Comunione e contratto di affitto

In ambito agrario, costituisce prassi diffusa la stipula di contratti di affitto ultranovennali, finanche della durata di quindici anni ai sensi della Legge Agraria, senza che tale tipologia di pattuizione perda efficacia e rilevanza nei confronti dei terzi.

La legge 203 del 3 maggio 1982, infatti, prevede espressamente all’articolo 41 che “I contratti agrari ultranovennali, compresi quelli in corso, anche se verbali o non trascritti, sono validi ed hanno effetto anche riguardo ai terzi”.

Ciò che ad una prima lettura appare chiaro e pacifico è, tuttavia, stato oggetto di numerose pronunce, ad esempio, in caso di contratto di affitto stipulato da uno solo dei comproprietari del fondo per la sua totalità. Sul punto, la Suprema Corte aveva più volte chiarito che un contratto di affitto della durata minima di legge (quindici anni, ai sensi dell’articolo 1 della legge n. 203 del 1982) stipulato, ancorché verbalmente, da parte di uno soltanto dei comproprietari, che ne abbia la disponibilità, sorge validamente e – di fatto – svolge i suoi effetti contrattuali, anche se il locatore abbia agito in violazione dei limiti dei poteri di amministrazione a lui riconosciuti a norma degli articoli 1105 e 1108 cod. civ. In ogni caso, è fatto salvo il diritto al risarcimento dei danni verso il comproprietario-locatore, qualora la sua attività abbia pregiudicato gli interessi della comunione/comproprietà medesima (cfr. Cass. civ., Sez. III, 13 gennaio 2009, n. 483).
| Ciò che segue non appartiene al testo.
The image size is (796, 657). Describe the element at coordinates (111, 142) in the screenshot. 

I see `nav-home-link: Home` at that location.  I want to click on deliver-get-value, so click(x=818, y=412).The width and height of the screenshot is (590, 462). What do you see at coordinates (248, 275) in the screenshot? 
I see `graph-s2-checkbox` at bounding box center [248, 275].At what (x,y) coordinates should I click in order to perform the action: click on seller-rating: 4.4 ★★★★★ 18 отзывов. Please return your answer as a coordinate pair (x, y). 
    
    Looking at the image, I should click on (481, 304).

L’articolo 41 della Legge Agraria rappresenta, dunque, una deroga alla disciplina prevista dagli articoli 1350 n. 8 e 2643 n. 8 del Codice Civile, a norma dei quali tutti i contratti di locazione immobiliari ultranovennali (e quindi teoricamente anche quelli agrari) debbono farsi a pena di nullità per atto pubblico o scrittura privata. Per completezza di trattazione, si rileva tuttavia come la disciplina dell’articolo 41 non deroghi a quanto stabilito dall’articolo 2923 c.c. e dall’articolo 560 c.p.c., con la conseguenza che, in caso di pignoramento del bene oggetto del rapporto agrario, il contratto ultranovennale sarà opponibile all’aggiudicatario solo se recante data certa anteriore al pignoramento, ed ove non trascritto, solo nei limiti di un novennio dall’inizio della locazione (cfr. Cass. civ. Sez. III, 18 maggio 2015, n. 10136)
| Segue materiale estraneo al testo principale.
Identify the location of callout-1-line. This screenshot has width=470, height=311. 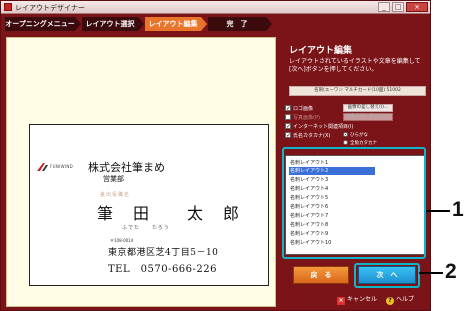
(438, 211).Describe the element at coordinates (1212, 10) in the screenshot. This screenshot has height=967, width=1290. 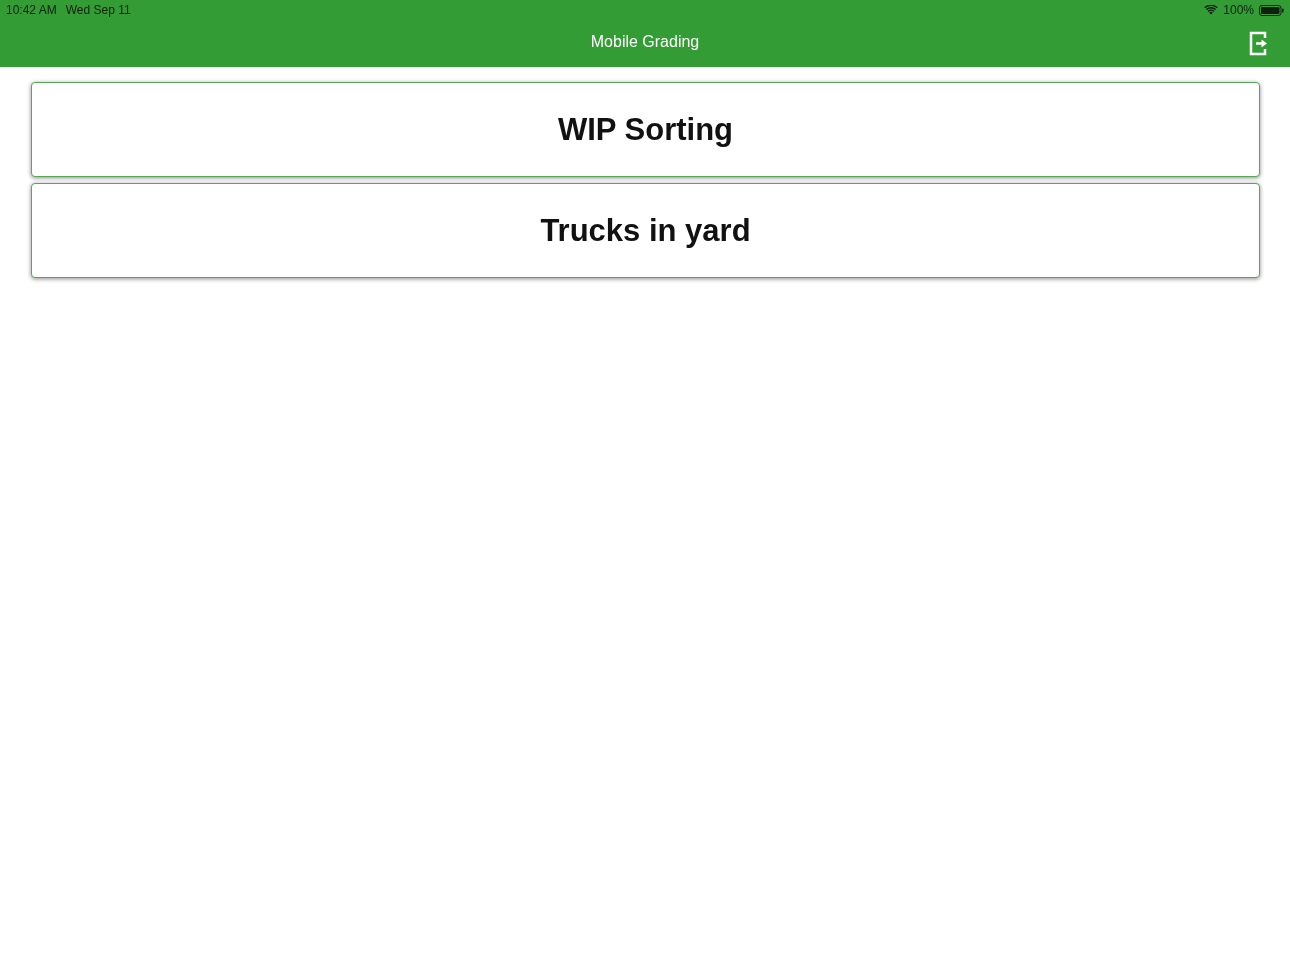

Tuttavia, con una recentissima ordinanza, avente ad oggetto un contratto di affitto ultranovennale stipulato in capo ad una società (ossia a non coltivatore diretto e redatto in forma scritta ai sensi e per gli effetti del combinato disposto degli articoli 3 l. n. 606/1966 e 1350 n. 8 c.c.) in forma di delibera assembleare approvata con maggioranza relativa, la Suprema Corte ha statuito che quanto previsto dalla legge 203/82 in materia di contratti agrari – in tema di durata e forma del contratto – non è stabilito in deroga all’articolo 1108, comma 3, c.c., il quale espressamente prevede il necessario consenso di tutti i partecipanti per gli atti di alienazione o di costituzione di diritti reali sul fondo comune nonché per le locazioni di durata superiore a nove anni (cfr. Cass. civ. Sez. II Ordinanza, 17 ottobre 2017, n. 24489).